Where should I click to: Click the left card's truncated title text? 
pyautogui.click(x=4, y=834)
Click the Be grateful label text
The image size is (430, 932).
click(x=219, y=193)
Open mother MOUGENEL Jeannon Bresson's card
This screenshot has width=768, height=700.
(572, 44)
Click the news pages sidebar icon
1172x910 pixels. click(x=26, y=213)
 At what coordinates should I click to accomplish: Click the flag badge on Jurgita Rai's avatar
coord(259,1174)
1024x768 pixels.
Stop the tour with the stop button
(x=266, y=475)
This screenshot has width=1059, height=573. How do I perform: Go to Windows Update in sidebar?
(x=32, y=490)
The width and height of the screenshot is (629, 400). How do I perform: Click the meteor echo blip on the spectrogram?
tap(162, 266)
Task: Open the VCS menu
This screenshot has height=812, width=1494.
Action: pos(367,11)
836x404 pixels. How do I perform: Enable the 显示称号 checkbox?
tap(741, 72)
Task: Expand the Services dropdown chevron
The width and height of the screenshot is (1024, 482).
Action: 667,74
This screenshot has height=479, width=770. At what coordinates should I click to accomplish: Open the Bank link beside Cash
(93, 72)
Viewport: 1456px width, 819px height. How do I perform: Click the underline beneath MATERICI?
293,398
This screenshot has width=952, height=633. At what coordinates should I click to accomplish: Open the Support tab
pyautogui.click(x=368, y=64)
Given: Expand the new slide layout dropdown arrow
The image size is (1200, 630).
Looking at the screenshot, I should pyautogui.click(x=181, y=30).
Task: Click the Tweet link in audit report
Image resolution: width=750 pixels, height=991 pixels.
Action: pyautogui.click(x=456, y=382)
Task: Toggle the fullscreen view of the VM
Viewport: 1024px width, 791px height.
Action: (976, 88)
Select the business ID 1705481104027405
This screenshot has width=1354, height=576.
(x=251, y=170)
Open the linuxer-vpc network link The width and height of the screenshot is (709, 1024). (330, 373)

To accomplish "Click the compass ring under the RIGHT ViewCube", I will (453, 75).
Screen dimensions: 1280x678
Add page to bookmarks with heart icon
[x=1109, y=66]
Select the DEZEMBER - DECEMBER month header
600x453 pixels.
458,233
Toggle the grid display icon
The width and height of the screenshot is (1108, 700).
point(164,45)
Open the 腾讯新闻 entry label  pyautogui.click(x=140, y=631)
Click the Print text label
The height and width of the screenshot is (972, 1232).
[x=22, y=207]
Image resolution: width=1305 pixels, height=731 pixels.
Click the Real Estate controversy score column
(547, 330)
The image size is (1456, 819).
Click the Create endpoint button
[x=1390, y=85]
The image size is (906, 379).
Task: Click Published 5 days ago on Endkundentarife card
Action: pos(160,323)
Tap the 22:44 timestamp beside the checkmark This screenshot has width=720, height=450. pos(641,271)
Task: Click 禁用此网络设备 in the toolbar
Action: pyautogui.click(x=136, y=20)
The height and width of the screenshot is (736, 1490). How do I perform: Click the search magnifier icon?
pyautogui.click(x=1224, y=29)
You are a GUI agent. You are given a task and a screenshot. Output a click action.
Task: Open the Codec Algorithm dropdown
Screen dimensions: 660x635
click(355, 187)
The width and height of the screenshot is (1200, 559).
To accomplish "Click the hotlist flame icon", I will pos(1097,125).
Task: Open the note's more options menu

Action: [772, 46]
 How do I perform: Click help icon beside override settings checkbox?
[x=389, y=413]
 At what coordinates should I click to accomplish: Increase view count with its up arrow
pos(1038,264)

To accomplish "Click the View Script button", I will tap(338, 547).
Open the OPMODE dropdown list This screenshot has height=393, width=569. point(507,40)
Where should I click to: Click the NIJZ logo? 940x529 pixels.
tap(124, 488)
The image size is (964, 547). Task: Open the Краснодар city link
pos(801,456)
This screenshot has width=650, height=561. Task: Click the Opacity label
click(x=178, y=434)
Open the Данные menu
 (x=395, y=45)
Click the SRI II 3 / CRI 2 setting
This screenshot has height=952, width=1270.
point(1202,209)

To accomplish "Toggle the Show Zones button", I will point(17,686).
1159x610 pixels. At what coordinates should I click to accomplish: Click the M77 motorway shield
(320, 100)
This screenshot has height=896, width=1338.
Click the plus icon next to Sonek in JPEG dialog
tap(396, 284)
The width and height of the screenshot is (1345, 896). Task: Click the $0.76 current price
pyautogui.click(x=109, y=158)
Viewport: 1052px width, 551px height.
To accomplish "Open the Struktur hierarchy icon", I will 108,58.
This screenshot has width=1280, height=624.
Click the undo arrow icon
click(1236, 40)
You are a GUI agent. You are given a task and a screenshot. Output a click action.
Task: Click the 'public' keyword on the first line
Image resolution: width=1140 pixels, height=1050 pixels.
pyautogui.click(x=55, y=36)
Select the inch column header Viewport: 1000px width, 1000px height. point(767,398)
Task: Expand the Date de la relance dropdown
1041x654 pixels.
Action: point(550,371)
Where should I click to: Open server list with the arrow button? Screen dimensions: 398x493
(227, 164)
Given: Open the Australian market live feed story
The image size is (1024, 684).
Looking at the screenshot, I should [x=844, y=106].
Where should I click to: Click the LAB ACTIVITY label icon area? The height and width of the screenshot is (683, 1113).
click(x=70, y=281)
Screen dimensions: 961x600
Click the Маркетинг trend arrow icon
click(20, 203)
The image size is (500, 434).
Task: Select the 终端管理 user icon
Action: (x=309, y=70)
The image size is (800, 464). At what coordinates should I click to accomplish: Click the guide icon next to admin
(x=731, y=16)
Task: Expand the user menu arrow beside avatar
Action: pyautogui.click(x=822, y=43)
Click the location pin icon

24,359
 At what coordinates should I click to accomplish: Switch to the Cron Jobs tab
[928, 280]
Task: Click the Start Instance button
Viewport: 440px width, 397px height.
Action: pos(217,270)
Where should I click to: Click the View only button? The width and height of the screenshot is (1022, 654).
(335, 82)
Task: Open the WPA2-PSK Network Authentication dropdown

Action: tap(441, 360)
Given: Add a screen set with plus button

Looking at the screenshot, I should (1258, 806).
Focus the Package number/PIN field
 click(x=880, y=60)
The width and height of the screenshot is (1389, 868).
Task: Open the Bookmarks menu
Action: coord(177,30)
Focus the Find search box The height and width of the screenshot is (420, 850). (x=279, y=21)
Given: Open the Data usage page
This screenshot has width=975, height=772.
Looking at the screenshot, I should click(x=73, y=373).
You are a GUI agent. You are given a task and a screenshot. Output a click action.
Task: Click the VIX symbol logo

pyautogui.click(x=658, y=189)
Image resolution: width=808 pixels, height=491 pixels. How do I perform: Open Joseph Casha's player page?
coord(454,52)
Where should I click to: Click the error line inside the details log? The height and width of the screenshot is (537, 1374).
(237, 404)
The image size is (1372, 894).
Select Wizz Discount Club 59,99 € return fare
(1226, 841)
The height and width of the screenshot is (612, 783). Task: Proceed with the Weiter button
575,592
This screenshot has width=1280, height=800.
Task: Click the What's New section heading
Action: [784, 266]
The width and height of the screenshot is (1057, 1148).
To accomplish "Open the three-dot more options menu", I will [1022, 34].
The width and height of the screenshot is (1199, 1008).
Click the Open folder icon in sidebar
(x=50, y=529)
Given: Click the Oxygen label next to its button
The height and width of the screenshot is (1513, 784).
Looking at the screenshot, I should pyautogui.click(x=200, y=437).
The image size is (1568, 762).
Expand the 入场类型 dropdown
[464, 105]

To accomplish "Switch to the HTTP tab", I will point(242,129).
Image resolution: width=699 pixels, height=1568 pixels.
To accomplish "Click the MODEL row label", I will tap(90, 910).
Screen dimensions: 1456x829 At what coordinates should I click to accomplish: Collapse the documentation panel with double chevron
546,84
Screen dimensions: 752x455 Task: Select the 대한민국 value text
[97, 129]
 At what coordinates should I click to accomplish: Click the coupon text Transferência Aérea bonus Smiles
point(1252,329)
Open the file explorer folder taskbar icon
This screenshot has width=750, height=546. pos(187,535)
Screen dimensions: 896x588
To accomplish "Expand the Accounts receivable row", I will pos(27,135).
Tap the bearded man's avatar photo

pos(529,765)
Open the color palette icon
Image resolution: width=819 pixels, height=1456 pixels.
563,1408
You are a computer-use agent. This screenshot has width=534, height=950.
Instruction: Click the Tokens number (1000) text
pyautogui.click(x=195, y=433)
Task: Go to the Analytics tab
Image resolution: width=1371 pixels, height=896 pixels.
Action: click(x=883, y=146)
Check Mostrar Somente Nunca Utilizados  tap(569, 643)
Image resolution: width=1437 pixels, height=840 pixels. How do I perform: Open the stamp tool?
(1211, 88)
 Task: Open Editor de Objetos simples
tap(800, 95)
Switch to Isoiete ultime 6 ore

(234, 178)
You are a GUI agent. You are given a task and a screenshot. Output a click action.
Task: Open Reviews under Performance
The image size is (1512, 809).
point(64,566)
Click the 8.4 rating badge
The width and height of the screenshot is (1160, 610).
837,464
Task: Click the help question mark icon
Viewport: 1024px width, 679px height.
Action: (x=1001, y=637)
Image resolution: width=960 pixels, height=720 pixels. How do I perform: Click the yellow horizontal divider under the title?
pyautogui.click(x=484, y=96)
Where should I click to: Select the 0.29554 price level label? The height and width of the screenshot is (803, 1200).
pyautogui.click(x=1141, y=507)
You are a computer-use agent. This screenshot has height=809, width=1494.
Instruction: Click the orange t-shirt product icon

____

» **Your task**:
Copy out the lines above exactly, beginning at the one that contains "The width and height of the screenshot is (1199, 1008)." and ending at the one that contains "The image size is (1568, 762).".

» **Output of the task**:
The width and height of the screenshot is (1199, 1008).
Click the Open folder icon in sidebar
(x=50, y=529)
Given: Click the Oxygen label next to its button
The height and width of the screenshot is (1513, 784).
Looking at the screenshot, I should pyautogui.click(x=200, y=437).
The image size is (1568, 762).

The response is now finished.